Roderick Jefferson joined Netskope in January 2021 as Vice President of Field Enablement. Among many career highlights, he is credited with coining the term “sales enablement” and built world-class, widely-recognized enablement organizations at AT&T, Siebel Systems, Oracle, NetApp, eBay, HP, Salesforce.com, Marketo, and others. A recipient of the Lifetime Achievement award for Sales Enablement from Selling Power™, Roderick will publish his first book, “Sales Enablement 3.0: The Blueprint to Sales Enablement Excellence” in March 2021.
Like so many of us, I started my sales career as a business development representative, and my success helped me grow into many other sales roles. But what I figured out early on was that I loved the process of selling most of all and that I had talent and passion for helping other folks not only learn to sell more effectively but also reach the kind of productivity that would get them regularly named to President’s Club and achieve many other milestones. I’ve been fortunate to partner with some of the brightest minds in the world and lead the way on what helps make salespeople truly successful.

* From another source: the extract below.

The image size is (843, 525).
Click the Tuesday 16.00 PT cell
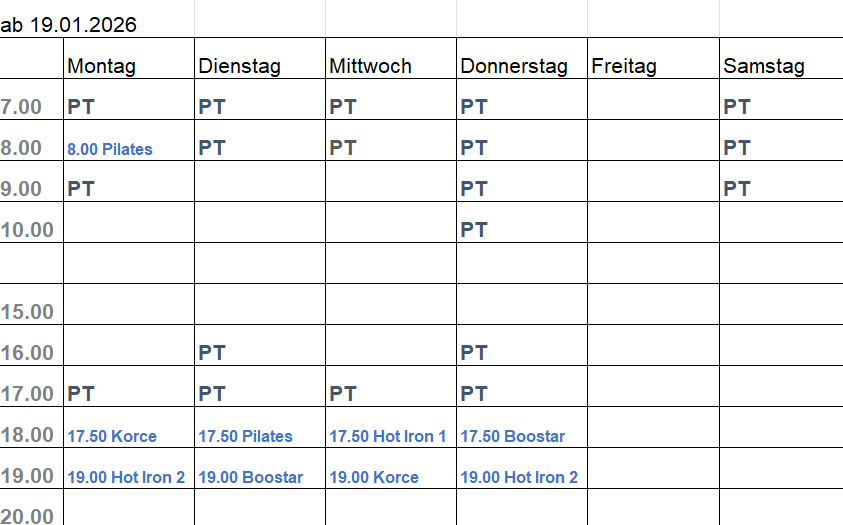pos(212,353)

One of the most important things is understanding the difference between training and enablement. You train animals. You enable people. Training is often a one-time “spot” event—hope you can get everyone in a classroom, hope they come away with something, hope they can use it to help solve challenges around objection handling, pipeline management, whatever it is.
Friends, hope is not a strategy.
When you enable, you’re doing something that’s ongoing and tied to revenue-generating metrics. Where training is something teams invest in, enablement is a strategic component of a company. In the best organizations, enablement becomes part of the go-to-market strategy that retains customers, mitigates risks, and increases profits. For sales professionals, enablement helps us all stop giving presentations and start having real conversations.

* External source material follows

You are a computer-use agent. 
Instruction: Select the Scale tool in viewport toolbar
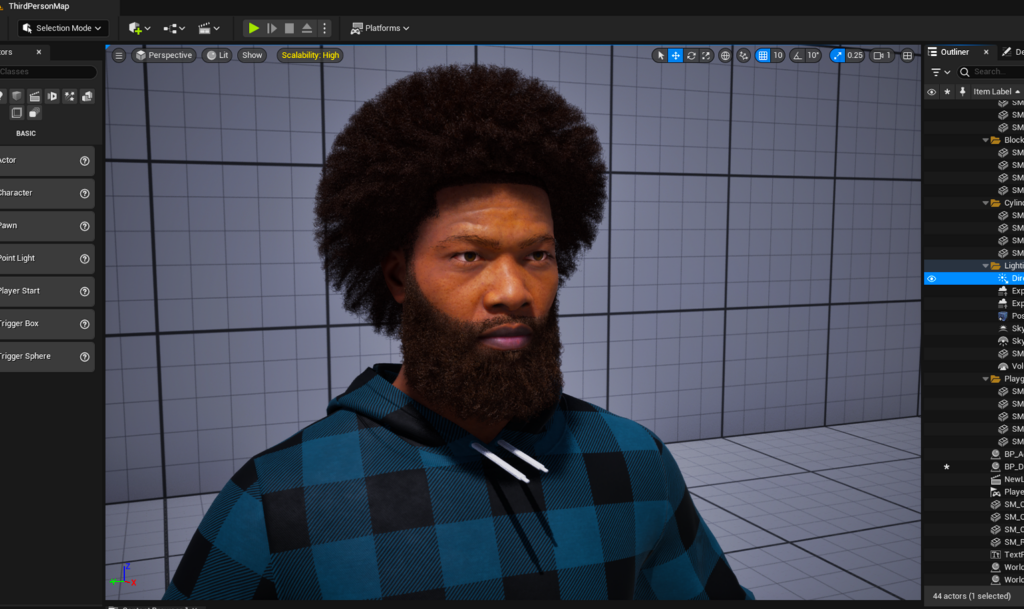click(x=706, y=55)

I’m a big fan of communication, collaboration, and orchestration. Make sure everyone is on the same page, that all of our communications are consistent, that all groups are aligned, and that we’re functioning like an orchestra. If you think about an orchestra—brass, percussion, woodwinds, strings—sometimes notes are flat, sometimes instruments are out of tune, sometimes the individual players are stepping all over each other. But then, a conductor taps the podium and brings everyone together to turn all of that noise and chaos into beautiful music. That conductor is sales enablement.
It is not enough to “sell products.” It’s not enough to “sell solutions.” We have to show the experience someone can have only when they work with Netskope.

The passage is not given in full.